## The exercise:
Reproduce the items verbatim from the line containing "Given: Click the phone icon for 電話番号 (スマホ専用)" through the final line of the items, both ends included.

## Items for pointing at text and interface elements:
#####

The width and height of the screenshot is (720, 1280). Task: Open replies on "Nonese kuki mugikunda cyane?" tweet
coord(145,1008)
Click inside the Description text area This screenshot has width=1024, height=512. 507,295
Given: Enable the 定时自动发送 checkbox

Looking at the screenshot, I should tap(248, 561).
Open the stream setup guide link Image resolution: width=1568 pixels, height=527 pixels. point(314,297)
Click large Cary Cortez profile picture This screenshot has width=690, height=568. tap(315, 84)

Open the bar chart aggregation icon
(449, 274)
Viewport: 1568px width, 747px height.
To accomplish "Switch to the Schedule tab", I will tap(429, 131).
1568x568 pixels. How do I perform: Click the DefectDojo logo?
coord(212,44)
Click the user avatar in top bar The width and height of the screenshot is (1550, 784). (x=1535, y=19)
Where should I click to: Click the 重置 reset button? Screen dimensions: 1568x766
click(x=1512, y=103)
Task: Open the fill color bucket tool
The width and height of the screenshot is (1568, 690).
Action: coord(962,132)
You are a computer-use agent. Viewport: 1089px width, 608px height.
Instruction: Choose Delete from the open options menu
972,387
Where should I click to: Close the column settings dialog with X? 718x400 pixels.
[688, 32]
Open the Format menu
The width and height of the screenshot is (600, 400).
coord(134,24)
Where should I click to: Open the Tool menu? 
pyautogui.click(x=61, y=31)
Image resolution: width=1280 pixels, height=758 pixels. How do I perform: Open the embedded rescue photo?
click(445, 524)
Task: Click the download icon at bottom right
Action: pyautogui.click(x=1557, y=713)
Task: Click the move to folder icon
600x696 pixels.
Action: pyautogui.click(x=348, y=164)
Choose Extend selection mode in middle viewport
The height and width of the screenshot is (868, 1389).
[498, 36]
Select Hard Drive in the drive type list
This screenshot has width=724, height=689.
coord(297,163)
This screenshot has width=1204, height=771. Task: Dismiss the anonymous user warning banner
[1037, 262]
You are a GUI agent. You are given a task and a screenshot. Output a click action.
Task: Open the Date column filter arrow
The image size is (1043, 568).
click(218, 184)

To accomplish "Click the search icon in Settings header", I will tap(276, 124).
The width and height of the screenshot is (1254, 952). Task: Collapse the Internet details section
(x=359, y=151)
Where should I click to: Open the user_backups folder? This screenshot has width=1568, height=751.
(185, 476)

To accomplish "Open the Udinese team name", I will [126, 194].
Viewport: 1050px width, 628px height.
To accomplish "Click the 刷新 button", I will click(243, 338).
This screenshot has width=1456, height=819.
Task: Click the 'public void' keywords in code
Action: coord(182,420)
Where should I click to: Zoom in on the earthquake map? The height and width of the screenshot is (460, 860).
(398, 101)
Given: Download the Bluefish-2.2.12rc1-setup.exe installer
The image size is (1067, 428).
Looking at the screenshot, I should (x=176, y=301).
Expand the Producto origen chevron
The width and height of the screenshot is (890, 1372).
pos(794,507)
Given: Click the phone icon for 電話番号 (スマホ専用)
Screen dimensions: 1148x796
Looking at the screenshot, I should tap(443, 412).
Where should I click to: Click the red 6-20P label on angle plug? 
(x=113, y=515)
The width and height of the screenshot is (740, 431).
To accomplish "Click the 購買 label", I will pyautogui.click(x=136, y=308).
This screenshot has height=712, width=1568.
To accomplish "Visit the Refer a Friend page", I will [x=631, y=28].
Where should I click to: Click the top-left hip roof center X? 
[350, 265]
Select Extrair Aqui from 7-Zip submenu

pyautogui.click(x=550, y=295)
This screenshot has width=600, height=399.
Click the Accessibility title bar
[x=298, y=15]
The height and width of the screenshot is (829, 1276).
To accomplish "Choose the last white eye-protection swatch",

#####

## Complete response:
Given: Click the phone icon for 電話番号 (スマホ専用)
Screen dimensions: 1148x796
Looking at the screenshot, I should tap(443, 412).
Where should I click to: Click the red 6-20P label on angle plug? 
(x=113, y=515)
The width and height of the screenshot is (740, 431).
To accomplish "Click the 購買 label", I will pyautogui.click(x=136, y=308).
This screenshot has height=712, width=1568.
To accomplish "Visit the Refer a Friend page", I will [x=631, y=28].
Where should I click to: Click the top-left hip roof center X? 
[350, 265]
Select Extrair Aqui from 7-Zip submenu

pyautogui.click(x=550, y=295)
This screenshot has width=600, height=399.
Click the Accessibility title bar
[x=298, y=15]
The height and width of the screenshot is (829, 1276).
To accomplish "Choose the last white eye-protection swatch",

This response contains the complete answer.